# Extrait du texte:
****************************************
La logique de la construction narrative de Clark privilégie l’émotionnel et le formel dont les résonances et correspondances visuels et l’implantation d’une ambiance plutôt qu’une logique explicative ou pire encore, démonstrative. Il ne s’agit pas tant de reconstituer un réel qui n’existe pas (le monde du skate parisien qui fait de l’escorting semble être un pur désir de fiction) mais d’écrire et de capter avec sa caméra, ce qui y a d’irréductible, commun à tous les jeunes, si cette « chose » existe. Tandis que Jeune et Jolie d’Ozon a tendance à verser dans un psychologisme non pas directement explicatif mais qui pousse les spectateurs à le devenir, eux, The Smell Of Us tente de saisir la lumière et les parfums du présent, celui des moment vécus, fantasmés et partagés. Si Clark est un cinéaste du présent, c’est en grande partie grâce à son œil de photographe, ainsi il nous offre toujours de la temporalité pure, nous ne sommes ainsi jamais trop en avance ou en retard sur les personnages, on se contente d’avancer avec eux, et c’est déjà beaucoup.
****************************************
# Liste des tâches:
[a] Réécrivez sous forme de tableau Markdown, avec les colonnes « N° » et « Contenu », toutes les entrées depuis celle qui contient « Where should I » jusqu'à la dernière entrée incluse. Omettez les lignes vides et laissez les images hors de la réponse.
[b] Prolongez l'extrait consacré au film The Smell Of Us de Clark au-delà de sa dernière phrase.

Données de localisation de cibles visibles
****************************************
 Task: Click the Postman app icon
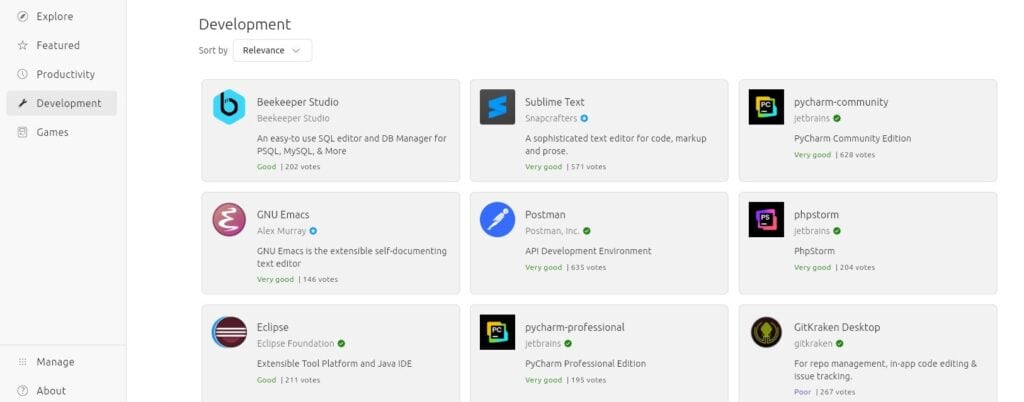pos(497,220)
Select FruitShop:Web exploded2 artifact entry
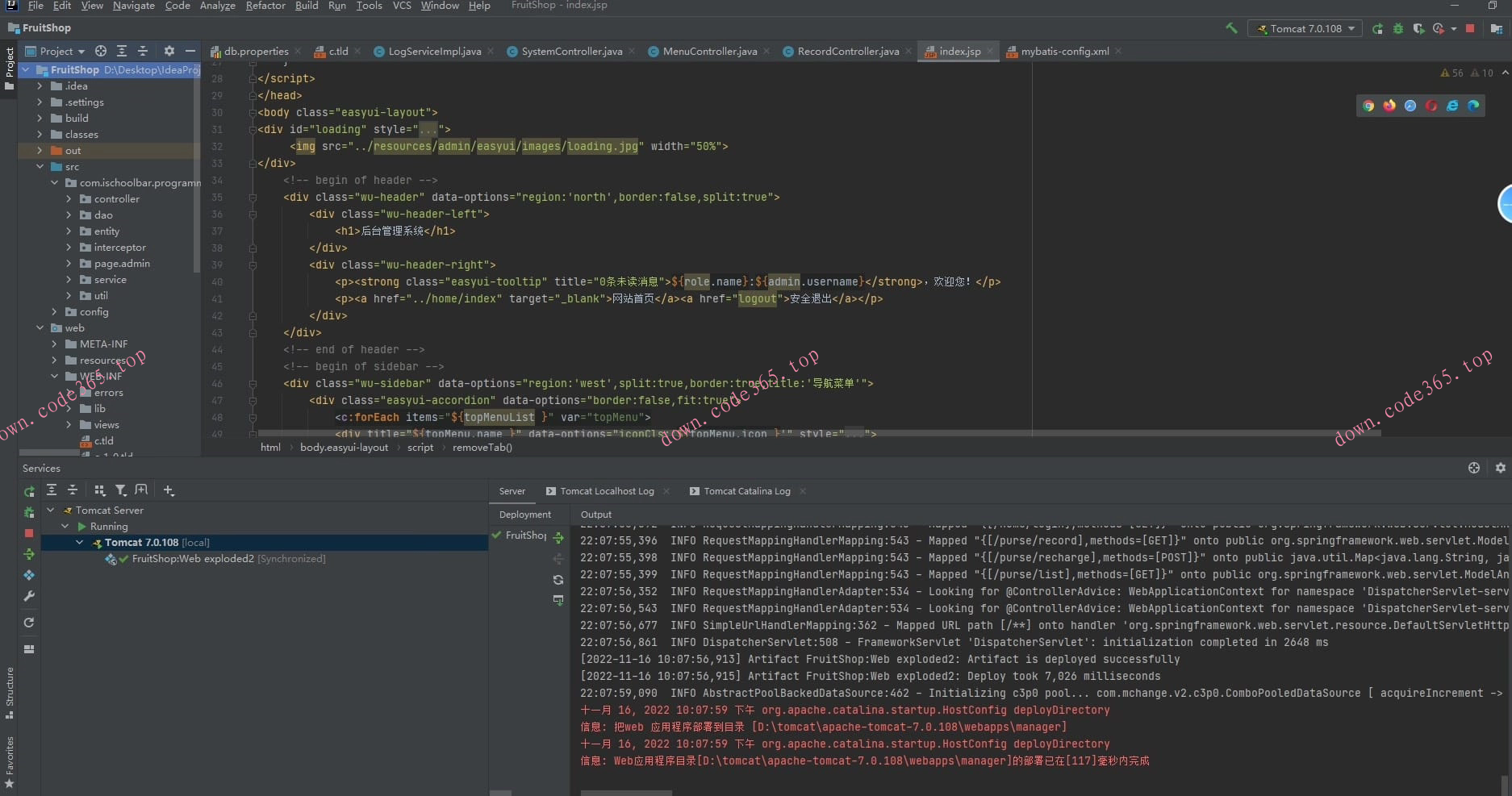This screenshot has height=796, width=1512. pyautogui.click(x=193, y=559)
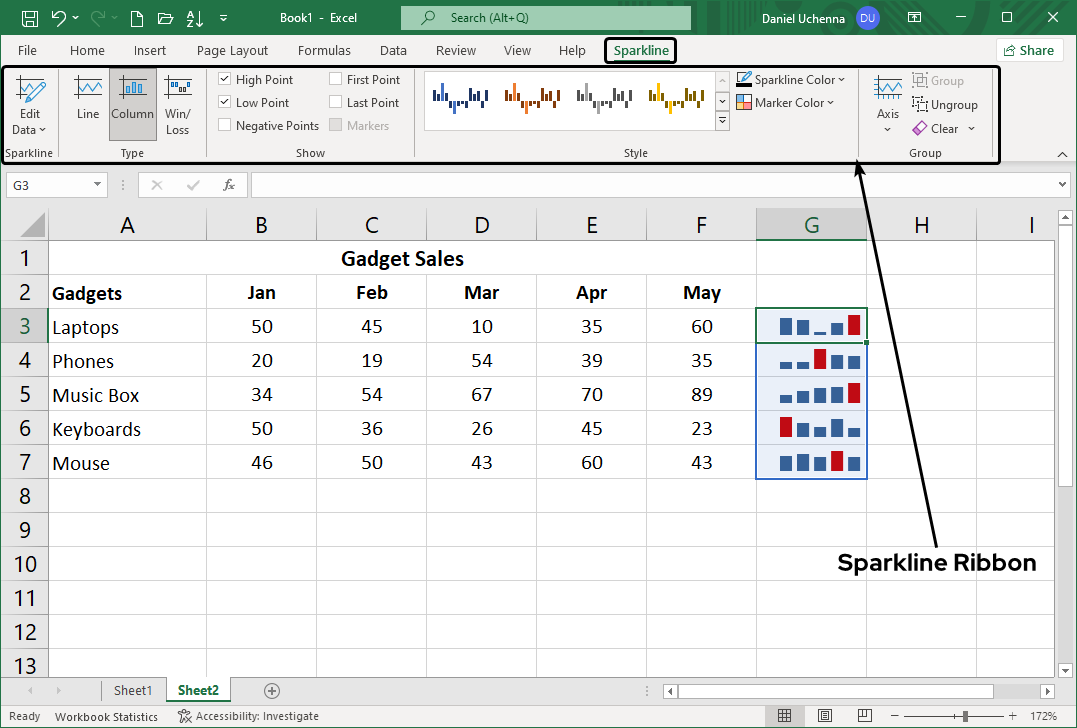Switch to Page Layout view

[824, 716]
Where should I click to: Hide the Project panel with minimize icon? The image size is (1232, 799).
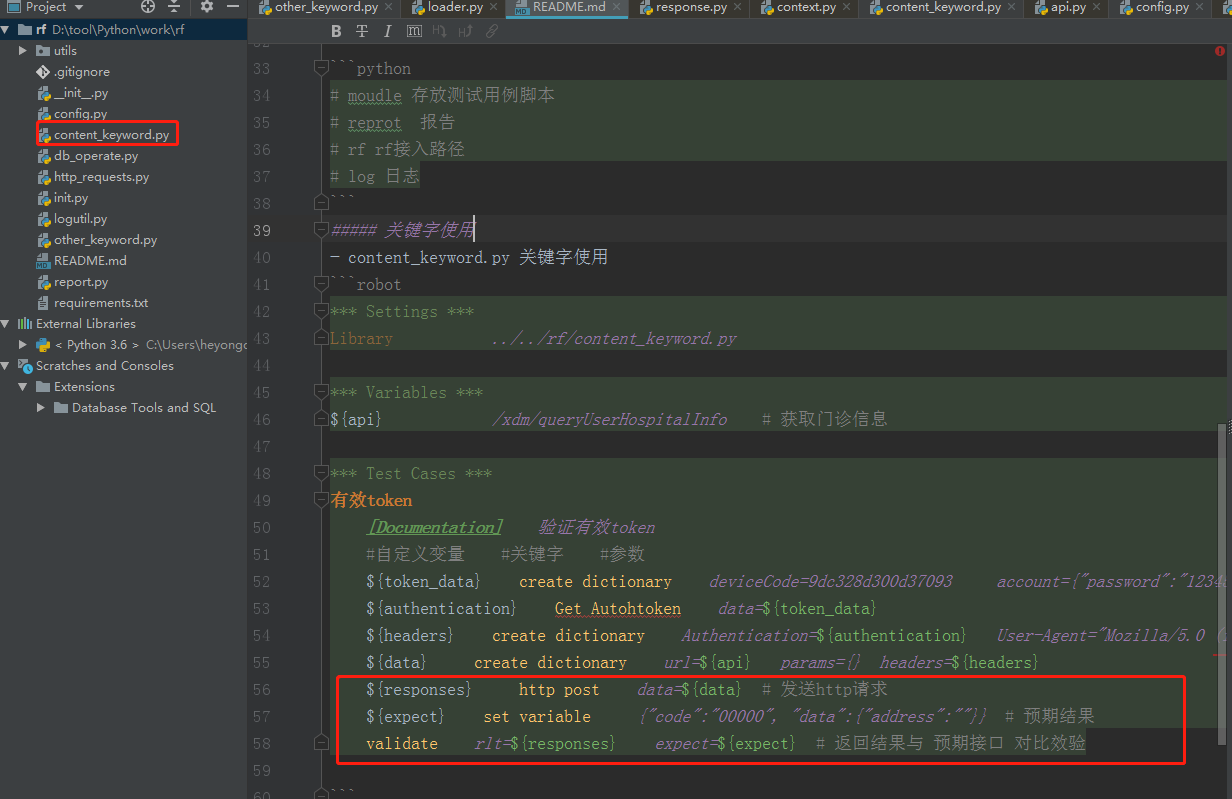pyautogui.click(x=233, y=7)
****************************************
# Les réponses:
[a]
| N° | Contenu |
|---|---|
| 1 | Where should I click to: Hide the Project panel with minimize icon? The image size is (1232, 799). |
| 2 | pyautogui.click(x=233, y=7) |

[b]
Bien que chez Clark, c’est toujours la bande qui est filmée dans son ensemble, sa globalité, il y a toutefois quelques personnages plus privilégiés que d’autres. Dans The Smell Of Us, c’est Matt, joué par Lukas Ionesco. Ce dernier incarne un non-personnage, une non présence, un zombie qui aurait le physique des éphèbes grecs ou des garçons de Caravage. Clark a réussit à capter et a construit chez lui, une désinvolture naturelle, une imperméabilité, une impassibilité en somme. Une âme probablement déjà consumée dans un corps encore juvénile mais dont les cruautés de la vie moderne harassent, terrassent et mortifient en statue. Michael Pitt apparaît deux fois, la première fois à l’ouverture du film en chantant Streetwalk Zombie, au titre évocateur, et une seconde fois comme le fantôme du Matt dans le future, un face à face d’une simplicité déconcertante (un simple champ contre champ) Clark fait beaucoup avec peu, c’est cette économie de moyen qui prouve son véritable talent de metteur en scène.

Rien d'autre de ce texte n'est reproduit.